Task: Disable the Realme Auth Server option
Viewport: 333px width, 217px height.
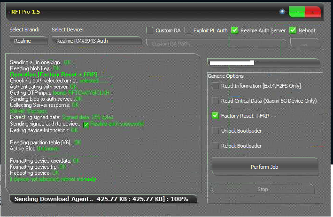Action: pos(235,30)
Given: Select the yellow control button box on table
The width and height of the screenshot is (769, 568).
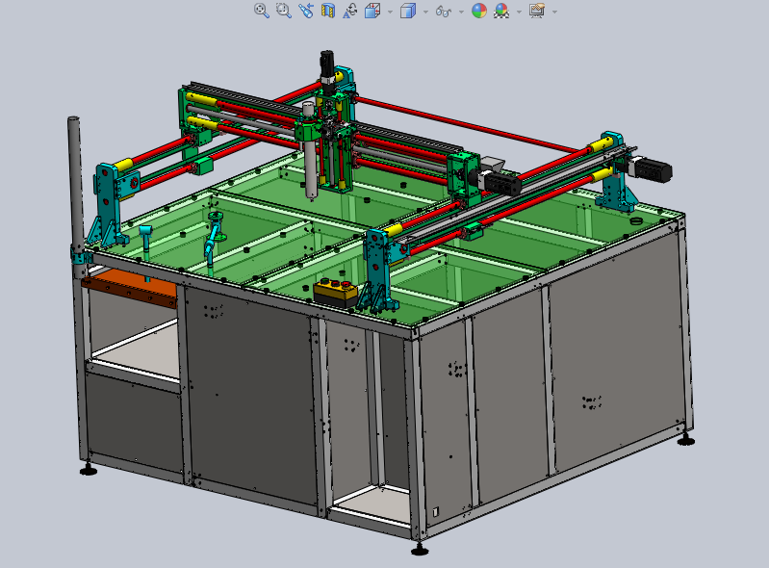Looking at the screenshot, I should tap(336, 291).
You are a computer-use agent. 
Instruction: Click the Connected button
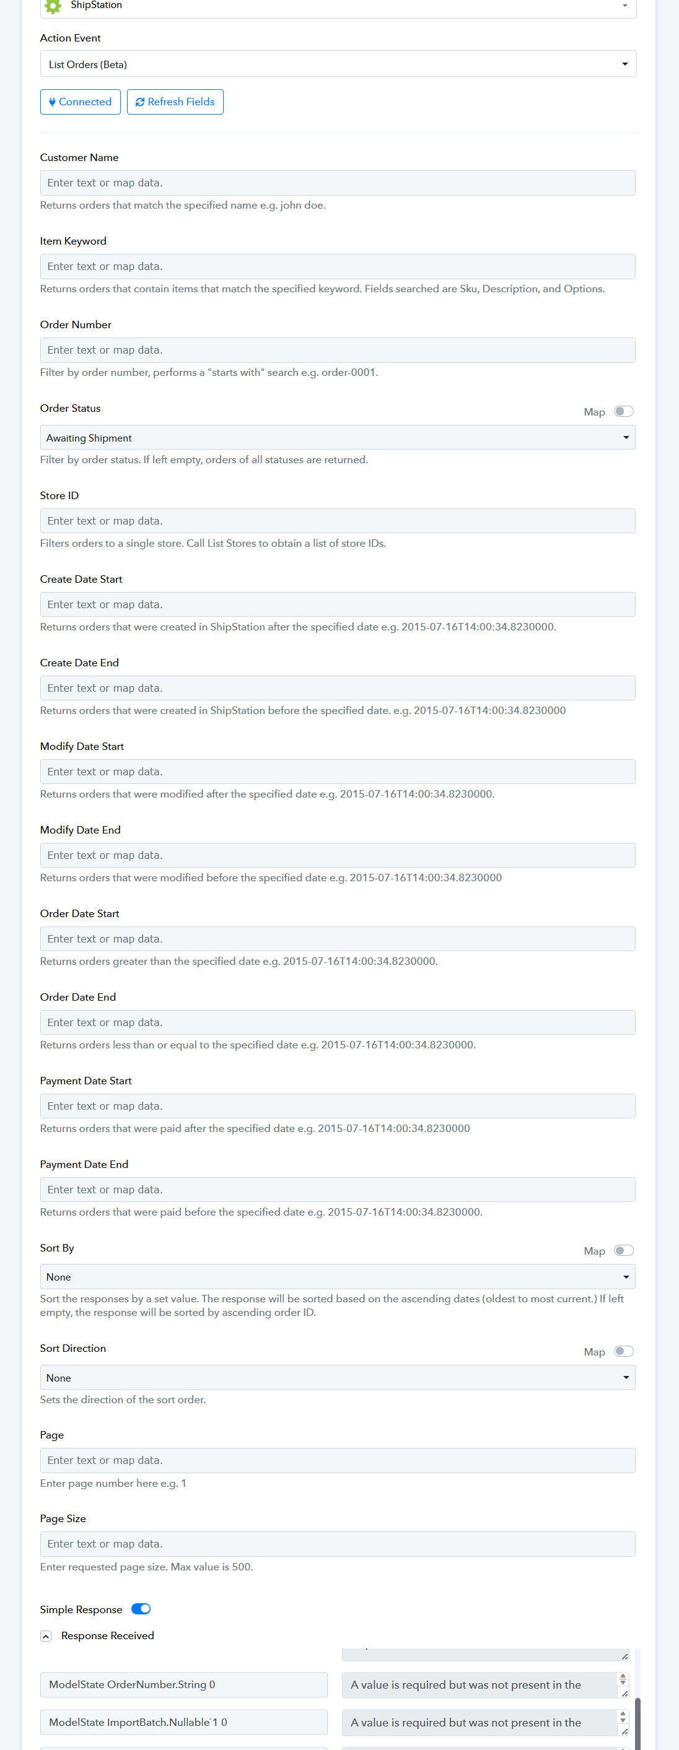tap(80, 102)
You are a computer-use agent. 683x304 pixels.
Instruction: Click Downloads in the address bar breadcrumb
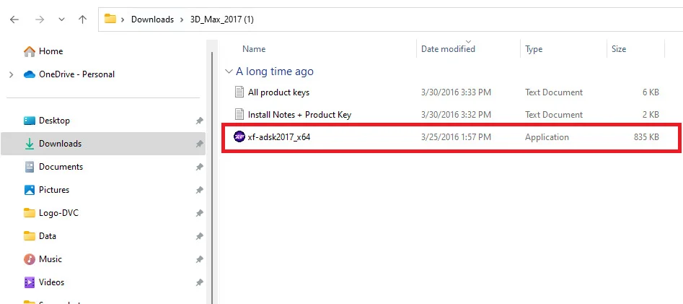152,19
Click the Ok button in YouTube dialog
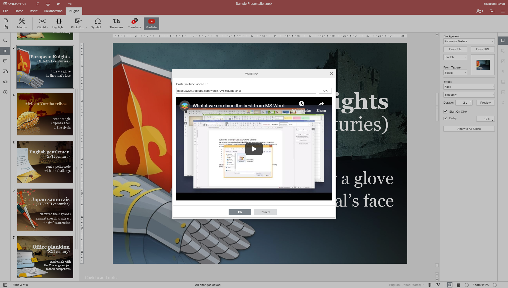This screenshot has height=288, width=508. point(240,212)
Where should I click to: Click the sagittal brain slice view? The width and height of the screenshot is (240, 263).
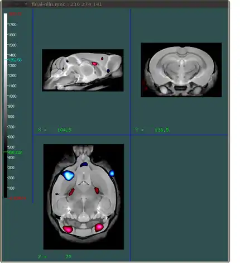83,70
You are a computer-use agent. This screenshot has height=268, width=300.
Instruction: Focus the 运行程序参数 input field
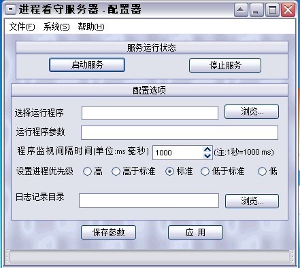pyautogui.click(x=180, y=132)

→ **Work instructions**:
Output the records above as a two-column CSV with the header request,answer and one row per record. Put each record's text and its answer in their own quoted fields, replace line breaks with spaces, and leave out the pictures.

→ **Response**:
request,answer
"Task: Disable the Realme Auth Server option Viewport: 333px width, 217px height.","Action: pos(235,30)"
"Given: Select the yellow control button box on table The width and height of the screenshot is (769, 568).","Looking at the screenshot, I should tap(336, 291)."
"You are a computer-use agent. Instruction: Click the Connected button","tap(80, 102)"
"You are a computer-use agent. 683x304 pixels. Instruction: Click Downloads in the address bar breadcrumb","152,19"
"Click the Ok button in YouTube dialog","This screenshot has height=288, width=508. point(240,212)"
"Where should I click to: Click the sagittal brain slice view? The width and height of the screenshot is (240, 263).","83,70"
"You are a computer-use agent. This screenshot has height=268, width=300. Instruction: Focus the 运行程序参数 input field","pyautogui.click(x=180, y=132)"